I’m a bit surprised Sphero is using Kickstarter for this campaign — they’re a
large company now with access to plenty of cash, I assume. Pre-orders have
usually been a part of their independent product launches (i.e. the products
that aren’t Lightning McQueen), so I could see this as an extension of that
strategy with a maker/hacker/DIY aesthetic. Crowds out Kickstarter and makes
it harder for the smaller operations to get discovered though.

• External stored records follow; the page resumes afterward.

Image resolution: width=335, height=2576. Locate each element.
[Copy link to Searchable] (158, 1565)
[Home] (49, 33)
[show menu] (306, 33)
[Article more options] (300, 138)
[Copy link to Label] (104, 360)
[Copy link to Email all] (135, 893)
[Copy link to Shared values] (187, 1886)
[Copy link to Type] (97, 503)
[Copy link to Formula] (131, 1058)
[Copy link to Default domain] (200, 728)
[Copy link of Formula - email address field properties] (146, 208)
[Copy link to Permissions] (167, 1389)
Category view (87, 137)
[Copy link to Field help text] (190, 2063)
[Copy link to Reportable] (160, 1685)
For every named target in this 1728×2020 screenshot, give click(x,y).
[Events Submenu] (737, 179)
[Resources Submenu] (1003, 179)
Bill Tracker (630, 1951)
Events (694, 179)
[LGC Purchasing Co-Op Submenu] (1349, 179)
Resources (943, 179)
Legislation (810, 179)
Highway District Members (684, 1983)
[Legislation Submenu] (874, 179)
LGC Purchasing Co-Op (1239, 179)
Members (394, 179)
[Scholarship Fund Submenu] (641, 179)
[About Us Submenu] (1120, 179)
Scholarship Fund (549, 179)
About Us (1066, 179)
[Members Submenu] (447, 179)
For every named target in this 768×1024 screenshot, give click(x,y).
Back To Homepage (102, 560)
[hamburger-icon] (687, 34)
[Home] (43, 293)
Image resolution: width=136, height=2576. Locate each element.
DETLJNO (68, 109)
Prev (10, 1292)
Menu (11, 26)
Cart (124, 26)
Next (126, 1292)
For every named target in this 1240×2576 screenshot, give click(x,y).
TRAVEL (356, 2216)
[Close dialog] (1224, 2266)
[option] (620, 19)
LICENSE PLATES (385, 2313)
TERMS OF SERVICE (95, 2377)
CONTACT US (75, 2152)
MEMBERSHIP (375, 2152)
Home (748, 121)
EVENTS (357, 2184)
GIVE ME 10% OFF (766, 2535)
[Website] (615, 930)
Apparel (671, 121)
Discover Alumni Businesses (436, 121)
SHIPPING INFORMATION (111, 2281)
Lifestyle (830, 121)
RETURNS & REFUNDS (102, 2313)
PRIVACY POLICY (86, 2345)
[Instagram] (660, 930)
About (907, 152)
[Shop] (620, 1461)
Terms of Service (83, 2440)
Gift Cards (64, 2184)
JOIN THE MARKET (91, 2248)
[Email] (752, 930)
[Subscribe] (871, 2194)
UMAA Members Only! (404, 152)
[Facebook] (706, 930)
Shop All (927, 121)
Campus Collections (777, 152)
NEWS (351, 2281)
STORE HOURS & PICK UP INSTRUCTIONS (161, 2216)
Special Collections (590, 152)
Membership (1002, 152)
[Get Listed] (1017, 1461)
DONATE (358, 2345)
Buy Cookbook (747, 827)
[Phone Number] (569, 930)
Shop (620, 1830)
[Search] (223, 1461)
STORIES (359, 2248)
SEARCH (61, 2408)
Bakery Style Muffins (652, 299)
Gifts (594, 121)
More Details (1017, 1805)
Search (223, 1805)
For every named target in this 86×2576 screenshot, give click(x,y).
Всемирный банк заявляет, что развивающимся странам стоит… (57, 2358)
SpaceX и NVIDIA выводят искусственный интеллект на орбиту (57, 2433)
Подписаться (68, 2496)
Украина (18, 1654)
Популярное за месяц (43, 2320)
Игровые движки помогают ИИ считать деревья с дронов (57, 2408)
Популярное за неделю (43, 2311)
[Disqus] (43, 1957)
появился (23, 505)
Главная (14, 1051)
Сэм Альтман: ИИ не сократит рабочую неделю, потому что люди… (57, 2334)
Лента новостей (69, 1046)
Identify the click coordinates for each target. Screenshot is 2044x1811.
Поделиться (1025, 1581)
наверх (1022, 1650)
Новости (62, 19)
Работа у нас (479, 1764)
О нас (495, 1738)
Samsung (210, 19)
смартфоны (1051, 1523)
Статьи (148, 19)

In general (and take this with a grain of salt because I don’t know robots,
only familiar with Sphero’s history), I think Sphero accidentally positioned
themselves super well for building out products like these. They started with
a robot-in-a-ball. Literally a two-wheeled robot driving like a hamster in a
ball. In order to support a user-friendly driving experience with the original
Sphero, they invested in the accelerometer and gyroscopic sensors and the way
they provide feedback to the drive system. So even when the wheels would slip
inside the ball, the robot would detect the change in heading and adjust to
suit the driver’s original intent. They mention briefly in the video how this
RVR bot can hold its heading on bumpy terrain, and I assume that’s the same
platform at work. It’s neat to me because this feedback mechanism sounds like
the kind of thing that’s hard to patch onto a robotic platform produced at
scale and get it right, to the extent that folks won’t bother. They kinda got
that one “for free” by validating that folks will buy a ball, and it looks
like it’s been a solid platform for other variations on driving robots. (But
again, I don’t know much about robots. This could be standard practice for all
I know.)

------
markdeloura
Sphero as a company has done a great job making accessible bots that can be
used for both fun at home and education at school. That gives me high hopes
for this new bot! Expandability, swappable battery, and price point are top of
the list for edu and looking promising so far. Hope we'll hear more about
sensors and features in this thread!

------
syntaxing
This looks super interesting. You can probably learn a lot if you pair this
with a 3D printer, especially in the education industry. To be honest, I want
one for myself! I'm surprised that they are willing to give Kickstarter a 20%
cut when they could of done a preorder system since they are a reputable brand
to begin with.